According to Nigel Nicholson, who runs the Family business elective at the London Business School (LBS), the financial crisis has illustrated, 'with their long time scales, adaptive cultures and vision-led leadership many are much better fitted to prosper in turbulent times than many PLCs'. Indeed the PwC (PricewaterhouseCoopers) 2011 Family Business Survey in which they talked to more than 1,600 family business owners and managers in 35 countries, the largest of its kind ever to be conducted, supports this hypothesis. Of the firms surveyed, half had achieved growth in 2011, with 20 per cent reporting significant growth. A further 20 per cent at least maintained their position. Only 14 per cent had suffered a significant reduction in sales and for the most part they were in the construction industry.

Succession planning and dispute resolution are the Achilles heels of the family business. Less than 33 per cent of family businesses are passed on to the second generation and barely 13 per cent survive through to the third generation. So much for the bad news; the ones that do manage the succession planning process effectively can be very successful. ALDI (short for 'Albrecht Discounts'); Michelin (controlled and run by François Michelin, his son Edouard and their partner René Zingraff); and Mars (founded by Minnesotans Frank and Ethel Mars, who invented the Milky Way bar) are among the world's biggest family businesses (check out Family Business Magazine at www.familybusinessmagazine.com, then 'Oldest Family Companies' for a full list). The Family Firm Institute (www.ffi.org), the International Centre for Families in Business (www.icfib.com), Peter Leach LLP (www.peter-leach.com), who started the Family Business Centre at accountants BDO Stoy Hayward and now runs it as a stand-alone venture, and the Family Business Institute (http://familybusinessinstitute.com) are organizations dedicated to providing education and networking opportunities for family businesses, as well as help with succession planning.

Business incubators: where entrepreneurs hang out
Science parks, technology innovation centres and various permutations of the words business, incubator, venture, research and programme are all used to describe the process of incubation.
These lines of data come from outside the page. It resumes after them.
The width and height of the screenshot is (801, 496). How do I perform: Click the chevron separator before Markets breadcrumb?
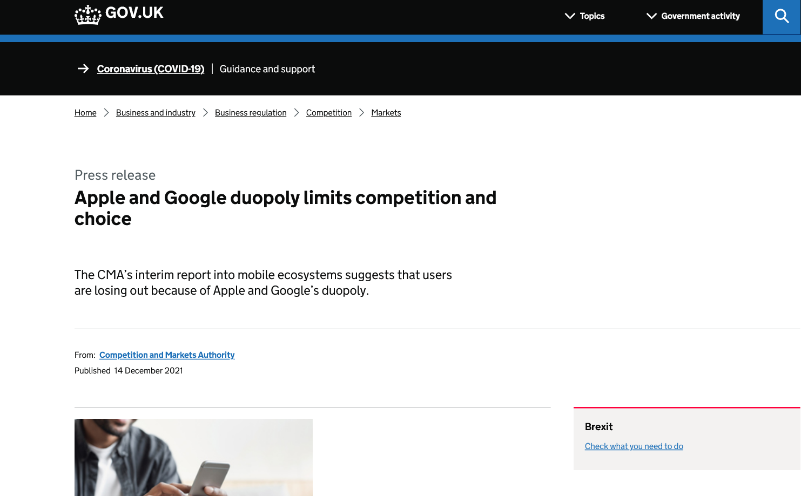click(x=362, y=112)
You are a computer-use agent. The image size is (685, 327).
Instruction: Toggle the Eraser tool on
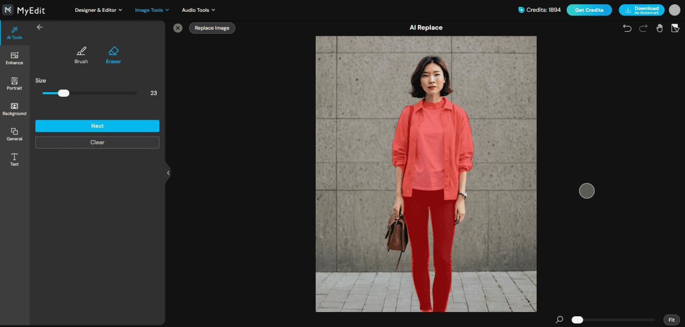113,54
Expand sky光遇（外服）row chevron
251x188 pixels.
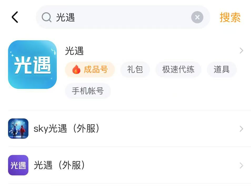(x=241, y=129)
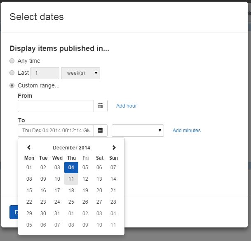The height and width of the screenshot is (241, 251).
Task: Select the Last period radio option
Action: 12,73
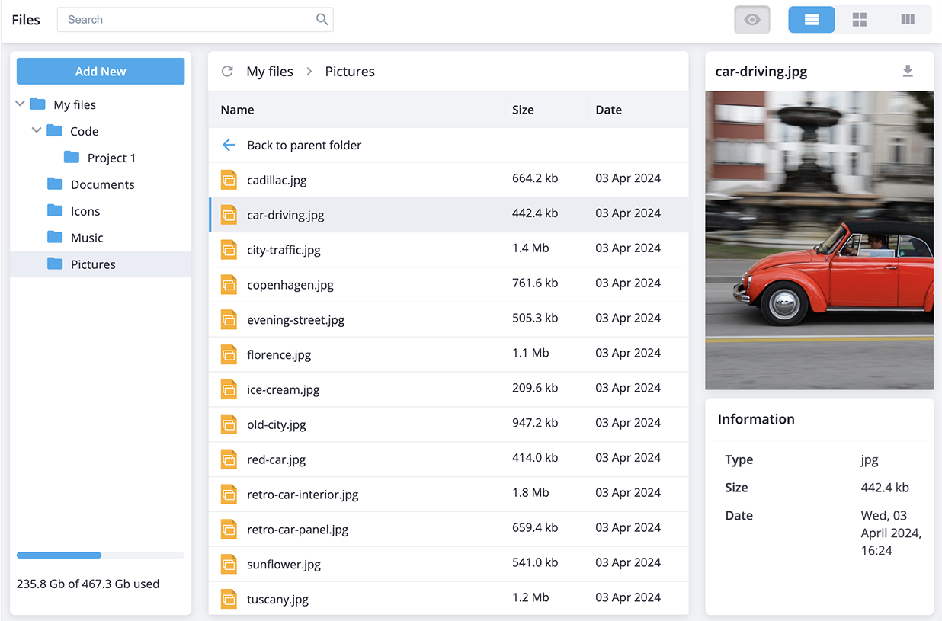Click the image file icon for cadillac.jpg
This screenshot has height=621, width=942.
pyautogui.click(x=229, y=180)
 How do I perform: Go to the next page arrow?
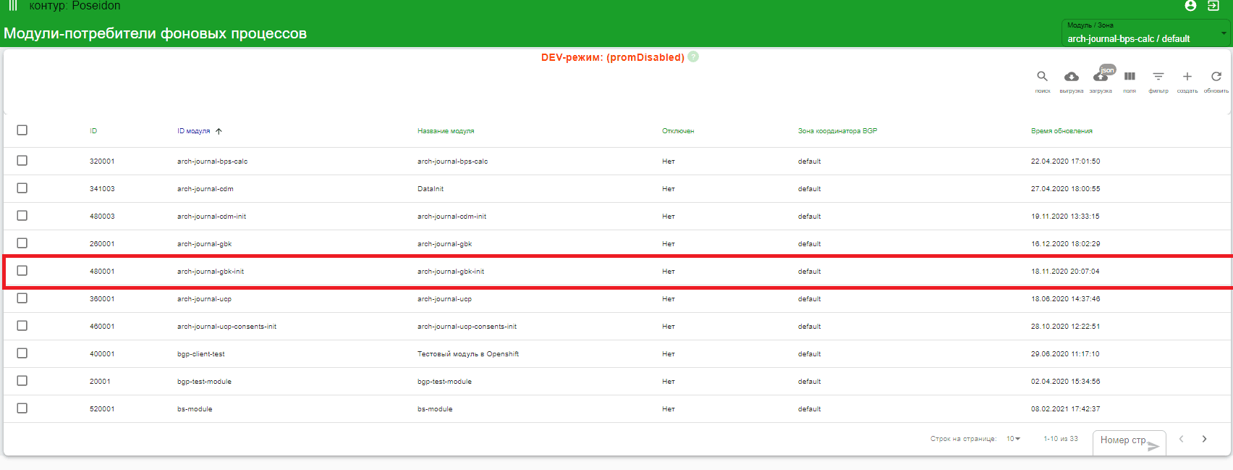(1205, 439)
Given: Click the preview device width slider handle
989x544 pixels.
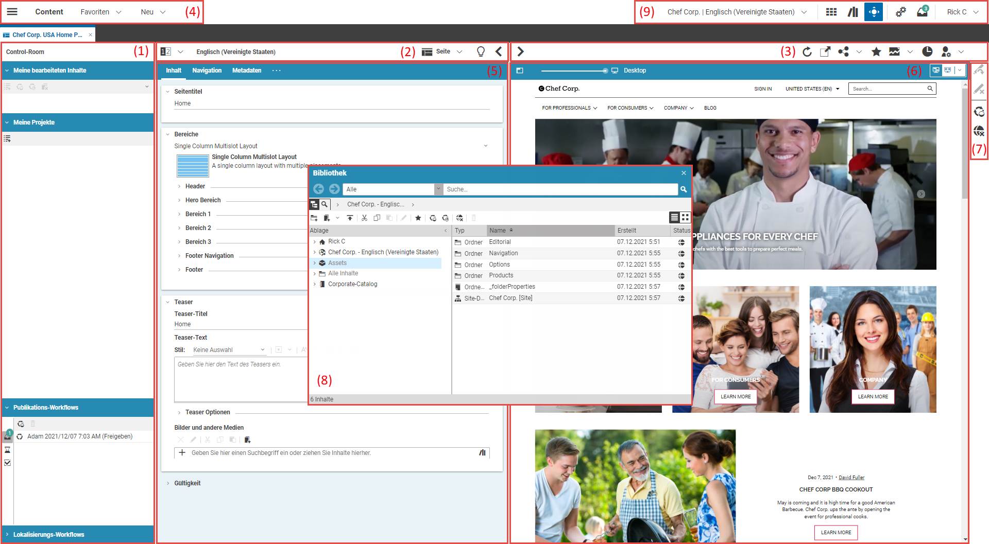Looking at the screenshot, I should [605, 71].
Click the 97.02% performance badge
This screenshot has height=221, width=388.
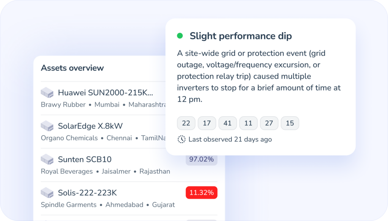pos(201,159)
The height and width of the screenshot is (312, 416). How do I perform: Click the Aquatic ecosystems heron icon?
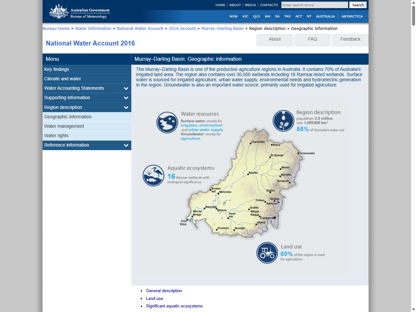coord(153,176)
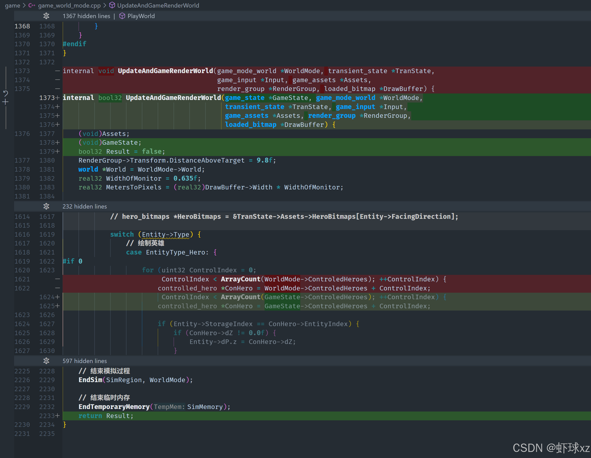
Task: Jump to the PlayWorld sticky header
Action: tap(141, 16)
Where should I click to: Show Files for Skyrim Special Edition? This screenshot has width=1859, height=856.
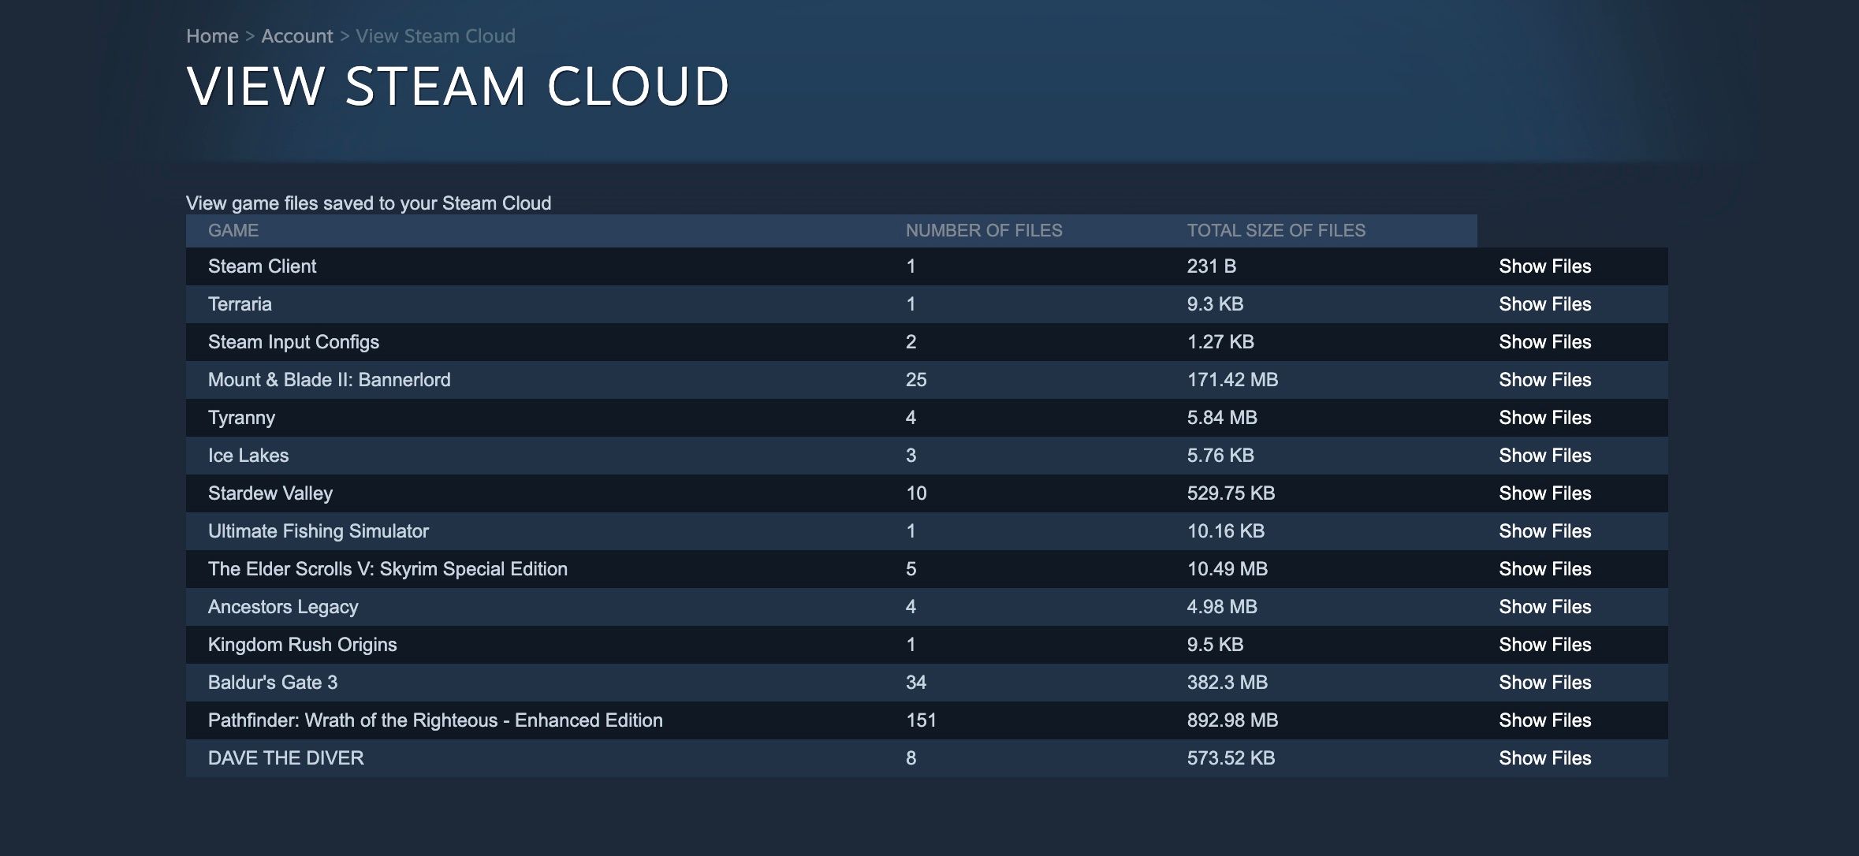(x=1544, y=569)
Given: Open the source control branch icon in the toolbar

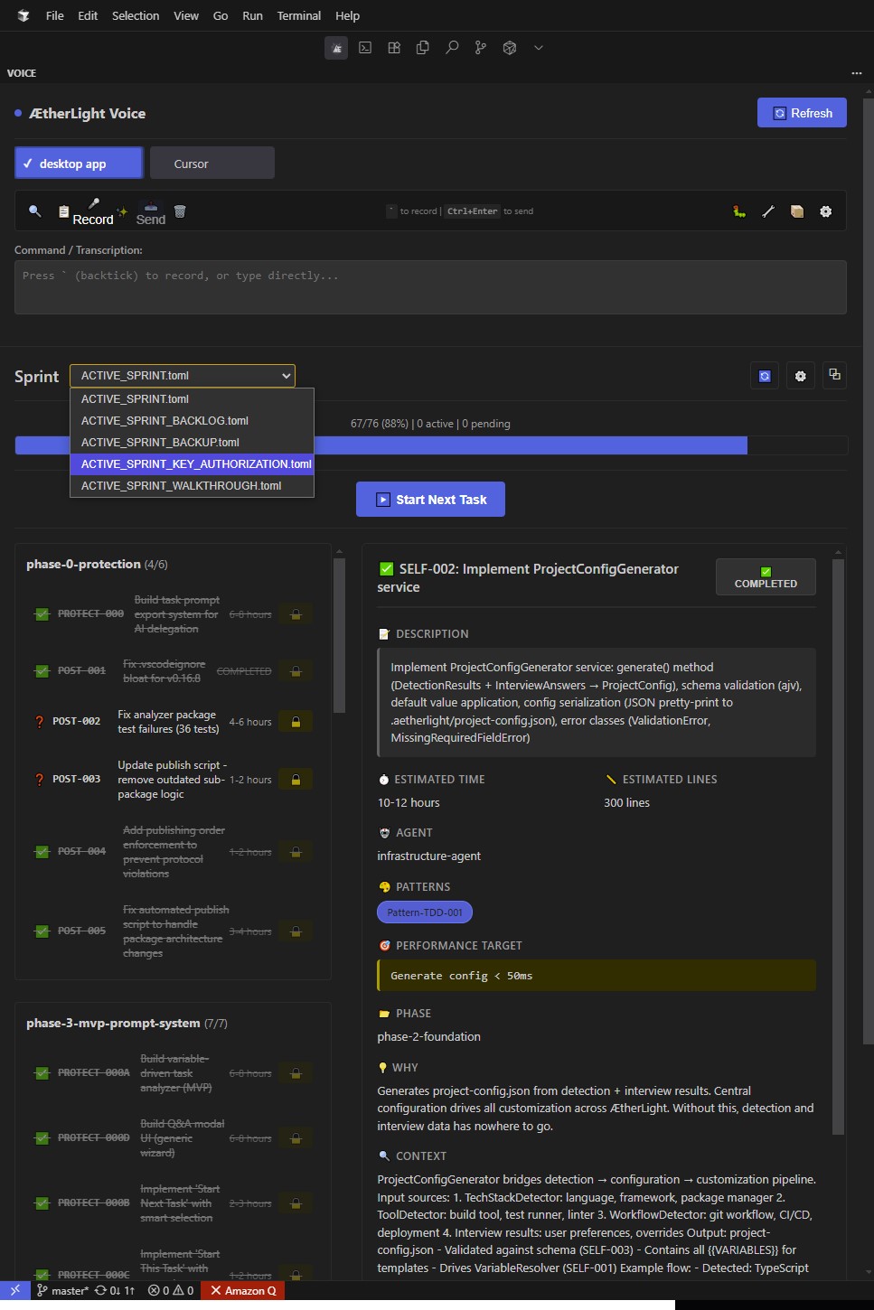Looking at the screenshot, I should [480, 47].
With this approach, job and business creation is paramount.
Innovation centres: In application of new research. So innovation centres are often based on a university campus where the business and research communities can meet informally and share knowledge. Germany, Taiwan, Singapore, the Netherlands, Ireland and the Scandinavian countries have plumped for innovation centres as a way to commercialize the output of university or government research. Jobs and business are created, but the main aim is to recover monies spent and to provide a war chest for future research.

Science parks: Countries such as Korea and Japan have emphasized science parks as the approach to increasing research related activities. This means that research takes priority over any business or jobs that may be created and those that are should be directly related to the science park itself.
Business incubators: Here the emphasis is on creating new business enterprises, with or without the use of new technologies. Countries such as China, the Philippines, Trinidad and Tobago and Nigeria (with the assistance of the United Nations Found for Science and Technology Development) have moved into the business incubation approach.
Finding an incubator
The National Business Incubator Association (www.nbia.org/links_to_member_incubators/index.php) maintains a directory of some 1,900 incubators in over 60 countries. They also maintain a directory of international incubation associations (www.nbia.org/links_to_member_incubators/international.php).